> [Task requirements] Produce all the records again exactly as they stand.

[Collected data entries]
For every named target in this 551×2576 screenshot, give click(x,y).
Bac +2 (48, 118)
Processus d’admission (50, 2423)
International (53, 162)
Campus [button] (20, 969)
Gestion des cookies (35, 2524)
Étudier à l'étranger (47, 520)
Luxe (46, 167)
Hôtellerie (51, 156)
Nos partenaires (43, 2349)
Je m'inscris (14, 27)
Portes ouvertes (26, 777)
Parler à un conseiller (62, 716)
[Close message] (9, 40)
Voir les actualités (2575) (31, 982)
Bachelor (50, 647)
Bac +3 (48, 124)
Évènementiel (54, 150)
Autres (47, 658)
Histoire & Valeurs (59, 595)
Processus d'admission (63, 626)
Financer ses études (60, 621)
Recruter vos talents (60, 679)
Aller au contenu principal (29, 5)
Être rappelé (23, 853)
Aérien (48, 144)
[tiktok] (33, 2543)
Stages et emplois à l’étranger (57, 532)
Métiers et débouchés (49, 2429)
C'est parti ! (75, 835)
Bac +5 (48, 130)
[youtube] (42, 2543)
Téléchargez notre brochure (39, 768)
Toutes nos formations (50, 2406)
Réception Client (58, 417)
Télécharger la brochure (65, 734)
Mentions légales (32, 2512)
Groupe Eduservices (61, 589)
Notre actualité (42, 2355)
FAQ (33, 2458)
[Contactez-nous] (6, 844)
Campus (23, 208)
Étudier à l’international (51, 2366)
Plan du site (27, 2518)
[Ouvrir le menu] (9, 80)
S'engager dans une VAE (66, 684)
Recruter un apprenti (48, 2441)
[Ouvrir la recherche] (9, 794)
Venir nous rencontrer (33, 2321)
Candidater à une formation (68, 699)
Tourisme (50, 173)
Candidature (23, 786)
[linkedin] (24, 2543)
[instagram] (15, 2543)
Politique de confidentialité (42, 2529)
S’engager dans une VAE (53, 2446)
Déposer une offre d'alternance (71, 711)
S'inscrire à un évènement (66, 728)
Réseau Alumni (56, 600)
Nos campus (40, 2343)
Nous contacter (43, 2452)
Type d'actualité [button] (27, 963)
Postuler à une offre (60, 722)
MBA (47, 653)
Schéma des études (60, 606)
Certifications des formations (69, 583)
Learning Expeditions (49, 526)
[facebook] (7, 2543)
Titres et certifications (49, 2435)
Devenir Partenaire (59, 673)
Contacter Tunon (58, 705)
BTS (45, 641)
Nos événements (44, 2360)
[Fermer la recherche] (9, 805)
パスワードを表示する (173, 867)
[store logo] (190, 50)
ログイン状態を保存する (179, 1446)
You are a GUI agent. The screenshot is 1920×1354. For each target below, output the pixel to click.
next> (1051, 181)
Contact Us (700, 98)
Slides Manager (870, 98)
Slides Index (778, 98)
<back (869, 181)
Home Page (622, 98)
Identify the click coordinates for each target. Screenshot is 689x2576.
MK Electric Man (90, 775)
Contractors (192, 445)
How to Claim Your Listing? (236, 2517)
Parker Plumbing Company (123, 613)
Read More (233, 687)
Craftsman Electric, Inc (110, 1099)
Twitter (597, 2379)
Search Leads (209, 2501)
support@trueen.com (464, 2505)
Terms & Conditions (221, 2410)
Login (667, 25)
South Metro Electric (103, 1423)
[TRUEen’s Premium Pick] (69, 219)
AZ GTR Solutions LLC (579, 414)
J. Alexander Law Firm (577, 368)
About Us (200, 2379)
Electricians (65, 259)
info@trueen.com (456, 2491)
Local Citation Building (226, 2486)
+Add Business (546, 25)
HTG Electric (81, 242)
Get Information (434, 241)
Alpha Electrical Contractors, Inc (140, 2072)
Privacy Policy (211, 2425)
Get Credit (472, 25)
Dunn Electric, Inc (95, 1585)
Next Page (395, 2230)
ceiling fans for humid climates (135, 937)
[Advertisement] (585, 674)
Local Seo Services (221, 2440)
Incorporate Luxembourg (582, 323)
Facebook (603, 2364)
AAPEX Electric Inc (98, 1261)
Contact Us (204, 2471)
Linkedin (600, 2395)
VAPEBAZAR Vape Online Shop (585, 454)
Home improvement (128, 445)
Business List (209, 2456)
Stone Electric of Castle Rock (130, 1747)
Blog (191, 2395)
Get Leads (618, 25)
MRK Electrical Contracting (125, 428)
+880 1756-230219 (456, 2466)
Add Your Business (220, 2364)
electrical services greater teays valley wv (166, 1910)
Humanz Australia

> [Result for this exercise]
For every named target in this 551×2576 screenshot, give click(x,y).
Bac +2 (48, 118)
Processus d’admission (50, 2423)
International (53, 162)
Campus [button] (20, 969)
Gestion des cookies (35, 2524)
Étudier à l'étranger (47, 520)
Luxe (46, 167)
Hôtellerie (51, 156)
Nos partenaires (43, 2349)
Je m'inscris (14, 27)
Portes ouvertes (26, 777)
Parler à un conseiller (62, 716)
[Close message] (9, 40)
Voir les actualités (2575) (31, 982)
Bachelor (50, 647)
Bac +3 (48, 124)
Évènementiel (54, 150)
Autres (47, 658)
Histoire & Valeurs (59, 595)
Processus d'admission (63, 626)
Financer ses études (60, 621)
Recruter vos talents (60, 679)
Aller au contenu principal (29, 5)
Être rappelé (23, 853)
Aérien (48, 144)
[tiktok] (33, 2543)
Stages et emplois à l’étranger (57, 532)
Métiers et débouchés (49, 2429)
C'est parti ! (75, 835)
Bac +5 (48, 130)
[youtube] (42, 2543)
Téléchargez notre brochure (39, 768)
Toutes nos formations (50, 2406)
Réception Client (58, 417)
Télécharger la brochure (65, 734)
Mentions légales (32, 2512)
Groupe Eduservices (61, 589)
Notre actualité (42, 2355)
FAQ (33, 2458)
[Contactez-nous] (6, 844)
Campus (23, 208)
Étudier à l’international (51, 2366)
Plan du site (27, 2518)
[Ouvrir le menu] (9, 80)
S'engager dans une VAE (66, 684)
Recruter un apprenti (48, 2441)
[Ouvrir la recherche] (9, 794)
Venir nous rencontrer (33, 2321)
Candidater à une formation (68, 699)
Tourisme (50, 173)
Candidature (23, 786)
[linkedin] (24, 2543)
[instagram] (15, 2543)
Politique de confidentialité (42, 2529)
S’engager dans une VAE (53, 2446)
Déposer une offre d'alternance (71, 711)
S'inscrire à un évènement (66, 728)
Réseau Alumni (56, 600)
Nos campus (40, 2343)
Nous contacter (43, 2452)
Type d'actualité [button] (27, 963)
Postuler à une offre (60, 722)
MBA (47, 653)
Schéma des études (60, 606)
Certifications des formations (69, 583)
Learning Expeditions (49, 526)
[facebook] (7, 2543)
Titres et certifications (49, 2435)
Devenir Partenaire (59, 673)
Contacter Tunon (58, 705)
BTS (45, 641)
Nos événements (44, 2360)
[Fermer la recherche] (9, 805)
パスワードを表示する (173, 867)
[store logo] (190, 50)
ログイン状態を保存する (179, 1446)
You are a GUI agent. The screenshot is 1920×1354. For each target below, output the pixel to click.
next> (1051, 181)
Contact Us (700, 98)
Slides Manager (870, 98)
Slides Index (778, 98)
<back (869, 181)
Home Page (622, 98)
Identify the click coordinates for each target. Screenshot is 689x2576.
MK Electric Man (90, 775)
Contractors (192, 445)
How to Claim Your Listing? (236, 2517)
Parker Plumbing Company (123, 613)
Read More (233, 687)
Craftsman Electric, Inc (110, 1099)
Twitter (597, 2379)
Search Leads (209, 2501)
support@trueen.com (464, 2505)
Terms & Conditions (221, 2410)
Login (667, 25)
South Metro Electric (103, 1423)
[TRUEen’s Premium Pick] (69, 219)
AZ GTR Solutions LLC (579, 414)
J. Alexander Law Firm (577, 368)
About Us (200, 2379)
Electricians (65, 259)
info@trueen.com (456, 2491)
Local Citation Building (226, 2486)
+Add Business (546, 25)
HTG Electric (81, 242)
Get Information (434, 241)
Alpha Electrical Contractors, Inc (140, 2072)
Privacy Policy (211, 2425)
Get Credit (472, 25)
Dunn Electric, Inc (95, 1585)
Next Page (395, 2230)
ceiling fans for humid climates (135, 937)
[Advertisement] (585, 674)
Local Seo Services (221, 2440)
Incorporate Luxembourg (582, 323)
Facebook (603, 2364)
AAPEX Electric Inc (98, 1261)
Contact Us (204, 2471)
Linkedin (600, 2395)
VAPEBAZAR Vape Online Shop (585, 454)
Home improvement (128, 445)
Business List (209, 2456)
Stone Electric of Castle Rock (130, 1747)
Blog (191, 2395)
Get Leads (618, 25)
MRK Electrical Contracting (125, 428)
+880 1756-230219 (456, 2466)
Add Your Business (220, 2364)
electrical services greater teays valley wv (166, 1910)
Humanz Australia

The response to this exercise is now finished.